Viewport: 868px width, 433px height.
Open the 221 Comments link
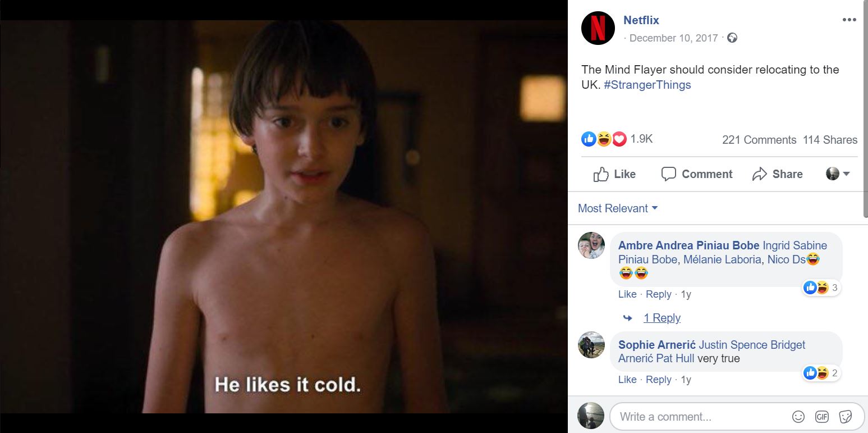(759, 140)
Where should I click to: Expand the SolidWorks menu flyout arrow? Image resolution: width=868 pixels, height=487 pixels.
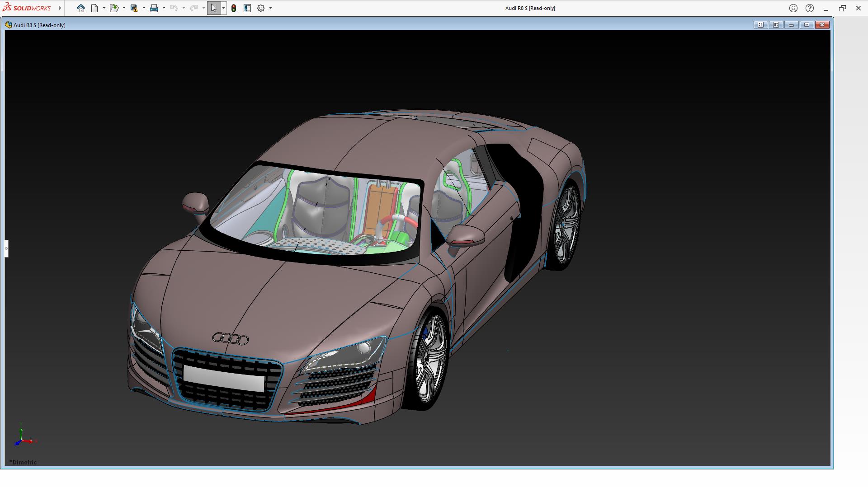coord(60,8)
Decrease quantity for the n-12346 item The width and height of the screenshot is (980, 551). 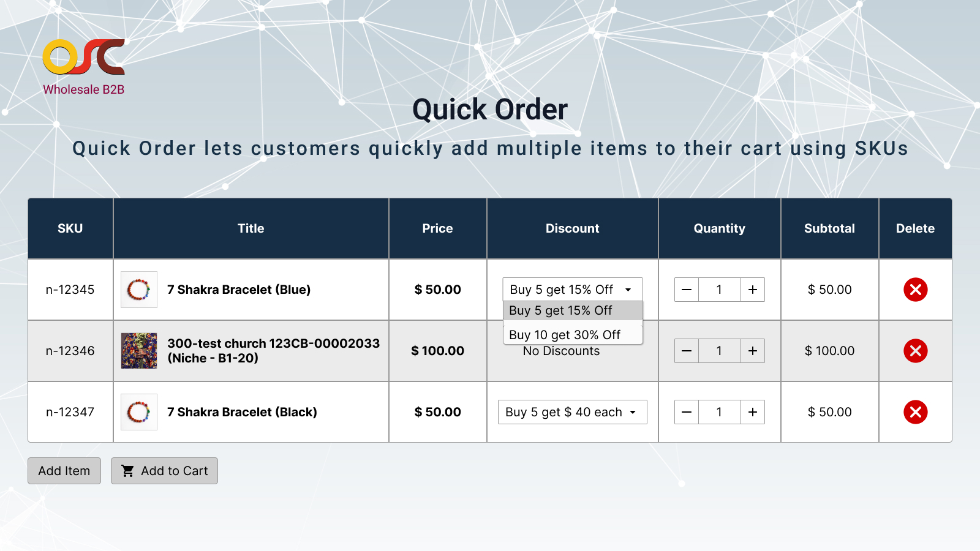pyautogui.click(x=687, y=351)
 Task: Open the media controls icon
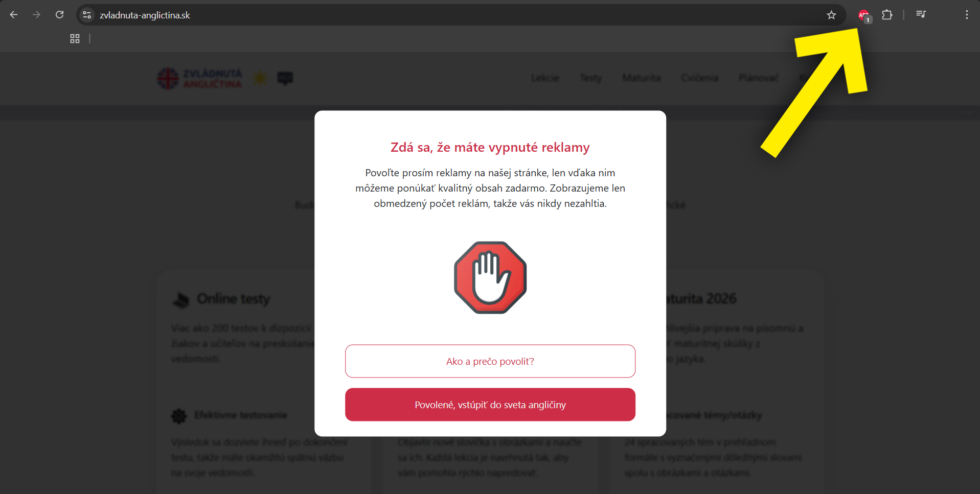click(921, 14)
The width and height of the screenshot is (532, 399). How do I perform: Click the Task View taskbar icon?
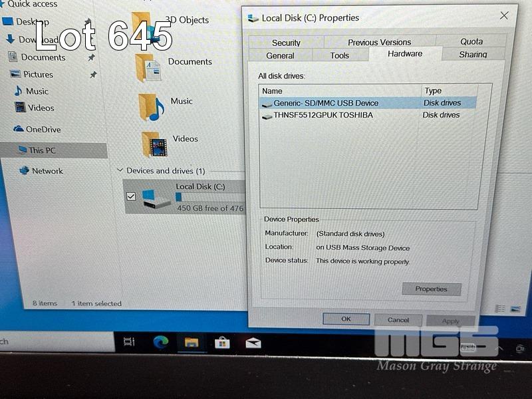129,342
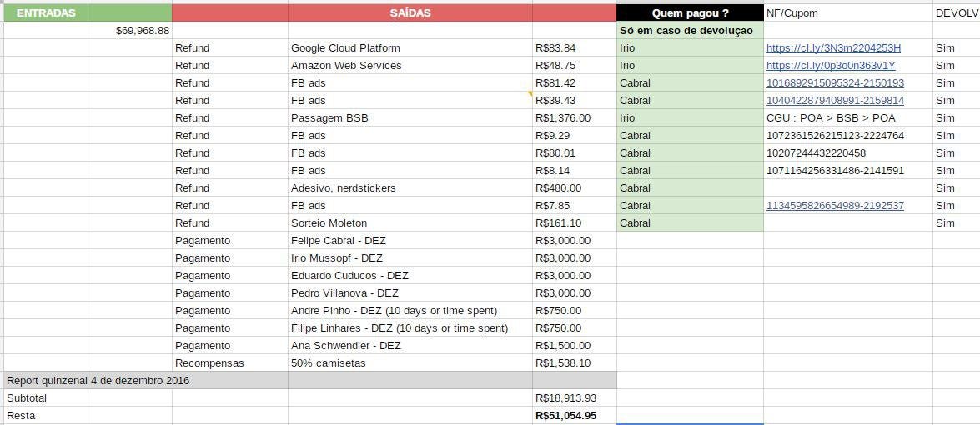The image size is (980, 425).
Task: Click the NF/Cupom column header cell
Action: pos(847,13)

→ Your objective:
Word for word and without pictures, restate only the lines running from the one that contains "The width and height of the screenshot is (532, 399)." through the last line of the listing above.

→ Solved exercise:
The width and height of the screenshot is (532, 399). How do I perform: Click the Task View taskbar icon?
129,342
The image size is (980, 425).
Task: Click the NF/Cupom column header cell
Action: pos(847,13)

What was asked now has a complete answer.